May 3, 2012 11:44 AM by Jay Kohn (KTVQ Billings)
BILLINGS- One year ago we took a trip into the Bakken oil fields to bring back the story of the huge oil boom gripping the Williston Basin.
We learned about horizontal drilling and how the new technique known as "fracking" has fueled a new oil rush that is changing lives and landscapes in eastern Montana and western North Dakota.
Montana News Station's Jay Kohn headed back on the road to Williston to experience the Bakken Boom a year later.
Taking a trip into the Bakken oil fields these days is a dangerous venture as semi-trucks rule the road, and they are everywhere. Local officials report that trucks now makes up at least 30% of local traffic.
City and state officials are scrambling to get a new truck route in place, but that's easier said than done.

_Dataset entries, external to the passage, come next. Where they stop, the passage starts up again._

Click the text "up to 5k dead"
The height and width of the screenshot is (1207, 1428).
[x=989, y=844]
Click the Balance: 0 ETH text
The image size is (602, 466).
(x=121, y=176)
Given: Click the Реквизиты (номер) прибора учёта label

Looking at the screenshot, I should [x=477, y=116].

Meanwhile, Billings resident Rick Leuthold's development company Sanderson Stewart is helping Williston officials deal with the sudden boom that has transformed their town into the fastest growing city in America.
Over at the city's public works department, Monte Meiers's top concern is pretty basic as the sewage plant is over its capacity. But the city has been entangled in water and legal issues with the U.S. Army Corps of Engineers, issues that have meant months and now years of delay.

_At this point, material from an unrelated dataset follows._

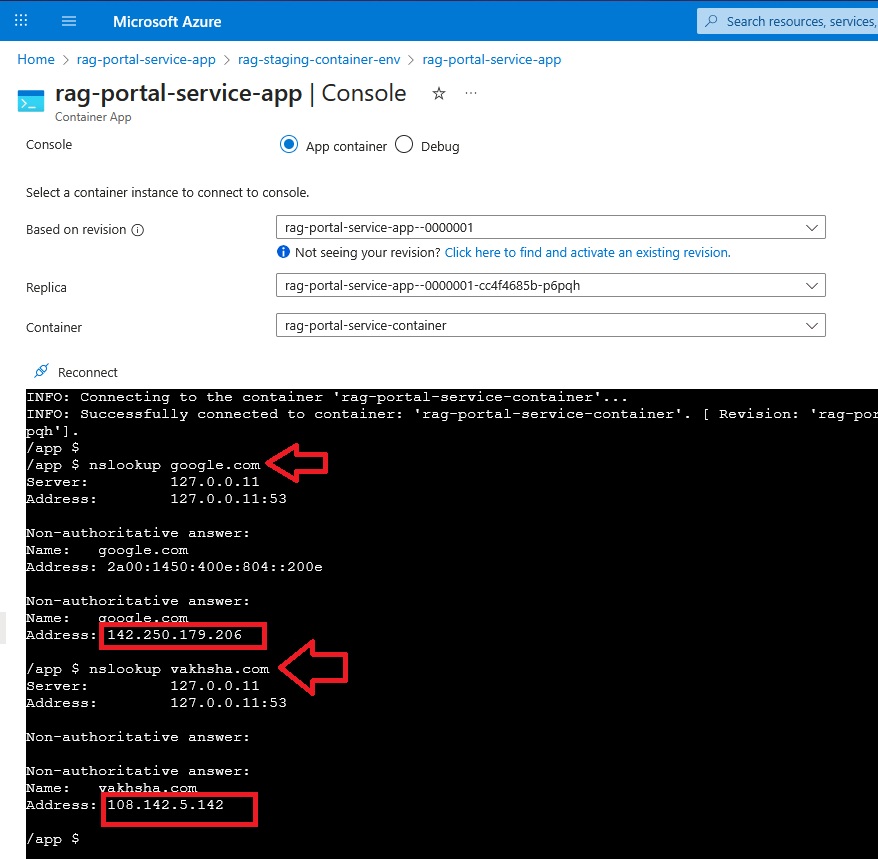
Task: Select the Debug radio button
Action: pyautogui.click(x=404, y=145)
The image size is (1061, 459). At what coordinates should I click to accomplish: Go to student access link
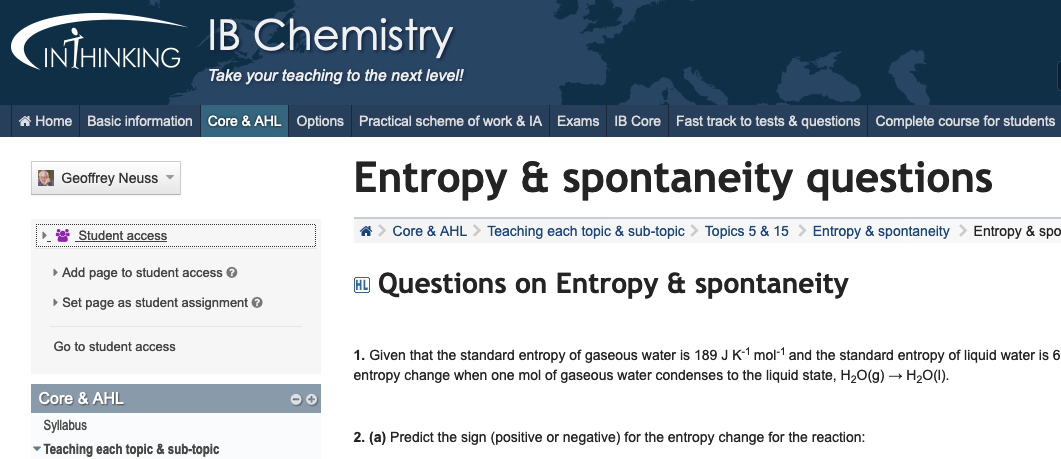114,347
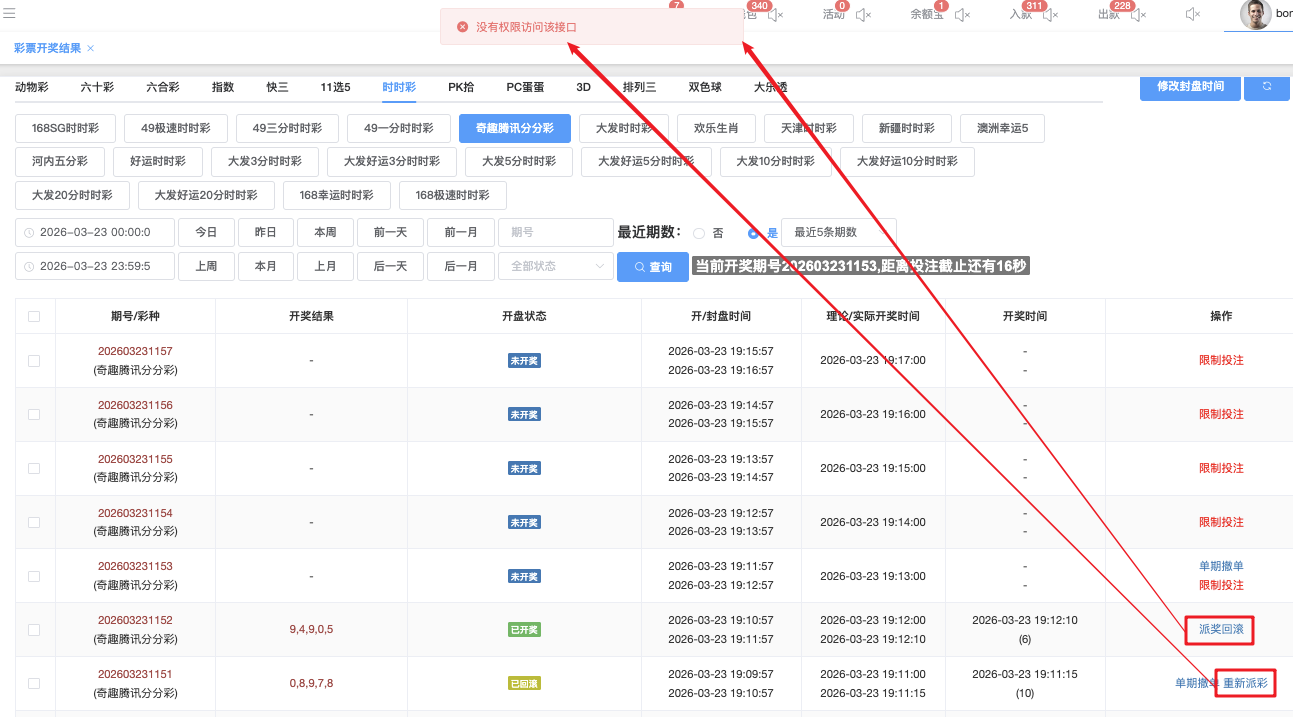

The Bakken oil boom created more than 12,000 jobs in the Williston Basin from 2010 to 2011 and this year another 10,000 jobs will be added. But it's a pace that has local officials here running on empty.
Williston native John Schmitz has an interesting perspective on what's happening to his hometown. He grew up in the area and his first job was working as a rough neck on an oil rig. Today he owns his own oil company and just happens to own land where the new truck route is headed.
Officials warn that as crazy as things are in Williston right now it's bound to get even crazier as the oil boom continues.